**DOCUMENT PASSAGE**
The Score Granularity Gap in Black-Box LLM Classification: A Comparative Study of Confidence Constructions
Pith reviewed 2026-06-26 11:42 UTC · model grok-4.3
The pith
Single-shot verbalized confidence from LLMs ranks cases well but supplies only a handful of distinct values for setting risk thresholds.
A machine-rendered reading of the paper's core claim, the machinery that carries it, and where it could break.
Core claim
The score granularity gap measures how many distinct thresholdable values a confidence construction actually supplies once mapped to class probabilities. Single-shot verbalized confidence, after correct conversion, ranks cases effectively across the tested setups but collapses to only a handful of distinct values. Token-probability constructions and multi-query aggregations produce more distinct values at different inference costs, with the latter improving weak models while sometimes harming already-strong ones. These patterns hold across the nine LLMs and three benchmarks examined.
What carries the argument
The score granularity gap: the effective number of distinct, usable threshold points a confidence score supplies after conversion to class probabilities.
If this is right
- Multi-query aggregation widens granularity for weaker models but can reduce ranking quality for stronger models.
- Token-probability scores supply finer threshold resolution than single verbalized numbers.

**ENTRIES SUPPLIED**
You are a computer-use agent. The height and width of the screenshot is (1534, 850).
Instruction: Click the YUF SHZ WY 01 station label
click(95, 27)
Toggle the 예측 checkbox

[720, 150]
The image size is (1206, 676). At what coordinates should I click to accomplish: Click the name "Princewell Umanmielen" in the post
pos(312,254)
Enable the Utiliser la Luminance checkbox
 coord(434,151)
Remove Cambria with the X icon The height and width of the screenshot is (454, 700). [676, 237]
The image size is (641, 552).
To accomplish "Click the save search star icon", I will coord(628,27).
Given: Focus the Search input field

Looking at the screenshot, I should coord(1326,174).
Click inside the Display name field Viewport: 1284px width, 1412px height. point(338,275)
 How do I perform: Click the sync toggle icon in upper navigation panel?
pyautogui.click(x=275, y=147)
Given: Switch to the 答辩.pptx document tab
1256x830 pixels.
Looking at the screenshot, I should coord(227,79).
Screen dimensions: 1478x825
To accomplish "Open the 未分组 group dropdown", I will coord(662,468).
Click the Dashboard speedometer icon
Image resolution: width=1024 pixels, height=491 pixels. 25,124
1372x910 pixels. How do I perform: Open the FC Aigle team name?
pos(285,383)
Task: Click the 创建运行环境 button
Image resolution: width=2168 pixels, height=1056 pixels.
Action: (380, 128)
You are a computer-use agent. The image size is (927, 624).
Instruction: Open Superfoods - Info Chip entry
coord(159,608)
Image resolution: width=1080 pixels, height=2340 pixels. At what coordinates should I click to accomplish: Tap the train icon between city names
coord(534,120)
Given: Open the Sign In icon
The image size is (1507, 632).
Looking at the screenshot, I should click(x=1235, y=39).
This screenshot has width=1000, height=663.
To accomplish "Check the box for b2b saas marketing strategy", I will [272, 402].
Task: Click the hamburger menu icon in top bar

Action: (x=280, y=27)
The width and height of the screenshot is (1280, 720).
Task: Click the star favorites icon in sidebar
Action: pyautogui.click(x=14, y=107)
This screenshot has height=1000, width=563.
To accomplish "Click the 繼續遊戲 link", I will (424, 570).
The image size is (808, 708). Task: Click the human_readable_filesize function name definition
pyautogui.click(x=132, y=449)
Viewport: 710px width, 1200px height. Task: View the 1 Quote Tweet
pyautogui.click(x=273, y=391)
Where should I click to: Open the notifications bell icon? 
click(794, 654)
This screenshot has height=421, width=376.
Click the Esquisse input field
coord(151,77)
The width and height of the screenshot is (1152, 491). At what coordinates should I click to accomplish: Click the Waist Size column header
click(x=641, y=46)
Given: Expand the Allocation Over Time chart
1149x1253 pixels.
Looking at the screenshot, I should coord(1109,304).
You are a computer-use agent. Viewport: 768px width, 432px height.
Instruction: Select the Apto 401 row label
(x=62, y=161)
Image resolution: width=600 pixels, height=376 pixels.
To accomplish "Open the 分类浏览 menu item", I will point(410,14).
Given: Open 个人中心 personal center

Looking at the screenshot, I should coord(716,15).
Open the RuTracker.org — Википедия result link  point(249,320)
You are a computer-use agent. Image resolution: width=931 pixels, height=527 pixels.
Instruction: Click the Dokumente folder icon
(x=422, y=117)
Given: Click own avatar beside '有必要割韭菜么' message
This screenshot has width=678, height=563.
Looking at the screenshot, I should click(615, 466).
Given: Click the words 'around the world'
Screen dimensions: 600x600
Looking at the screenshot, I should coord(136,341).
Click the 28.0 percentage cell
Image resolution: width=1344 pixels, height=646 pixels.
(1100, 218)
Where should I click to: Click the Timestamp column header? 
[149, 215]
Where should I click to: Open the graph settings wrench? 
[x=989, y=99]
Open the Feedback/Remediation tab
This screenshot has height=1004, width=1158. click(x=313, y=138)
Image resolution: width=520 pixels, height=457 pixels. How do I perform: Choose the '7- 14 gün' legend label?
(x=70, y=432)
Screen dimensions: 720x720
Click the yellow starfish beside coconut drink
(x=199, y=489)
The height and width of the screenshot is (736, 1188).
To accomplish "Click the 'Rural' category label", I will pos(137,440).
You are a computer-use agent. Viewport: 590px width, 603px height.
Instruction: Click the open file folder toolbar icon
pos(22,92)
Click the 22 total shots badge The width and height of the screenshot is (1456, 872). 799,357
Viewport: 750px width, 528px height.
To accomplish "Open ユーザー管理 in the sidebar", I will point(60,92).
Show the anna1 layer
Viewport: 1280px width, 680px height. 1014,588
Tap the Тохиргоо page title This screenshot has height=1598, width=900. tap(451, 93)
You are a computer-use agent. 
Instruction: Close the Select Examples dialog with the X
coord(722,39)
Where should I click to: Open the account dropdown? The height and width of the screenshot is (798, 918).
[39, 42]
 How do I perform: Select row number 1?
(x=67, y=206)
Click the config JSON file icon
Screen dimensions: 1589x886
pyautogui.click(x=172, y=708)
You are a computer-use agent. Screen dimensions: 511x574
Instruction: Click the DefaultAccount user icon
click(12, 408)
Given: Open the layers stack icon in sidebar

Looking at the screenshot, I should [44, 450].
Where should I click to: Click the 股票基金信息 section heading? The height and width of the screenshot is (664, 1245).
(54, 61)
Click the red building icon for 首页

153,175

**REQUIRED ACTIONS**
a) Using the score-granularity review, explain in one to three sentences why single-shot verbalized confidence is weak for setting risk thresholds even though it ranks cases well.
b) Continue the score-granularity review past its last bullet point.
The listing has no role in this work.

**RESPONSES BY TASK**
a) After it is converted to class probabilities, single-shot verbalized confidence collapses to only a handful of distinct values. Because the score granularity gap counts the distinct, usable threshold points a score supplies, a score with so few values gives little room to place a risk threshold, however well it orders the cases.

b)
- Operators must trade off the number of available thresholds against ranking performance and inference cost when choosing a construction.
- Proper conversion of verbalized confidence to probabilities is required to realize its ranking strength despite low granularity.
Where Pith is reading between the lines
- Systems that combine verbalized scores with token probabilities could achieve both strong ranking and finer control without always incurring multi-query cost.
- The handful-of-values pattern may limit selective prediction on tasks requiring many risk levels even if ranking remains good.
- Deployment pipelines could pre-compute the distinct values for each construction to decide thresholds in advance rather than assuming continuous scores.
Load-bearing premise
The 25 model-dataset pairs and seven chosen confidence constructions represent the space of black-box LLM classification deployments that use selective prediction.
What would settle it
An experiment on additional LLMs or benchmarks in which single-shot verbalized confidence produces many more than a handful of distinct values after conversion to probabilities would falsify the claimed coarseness.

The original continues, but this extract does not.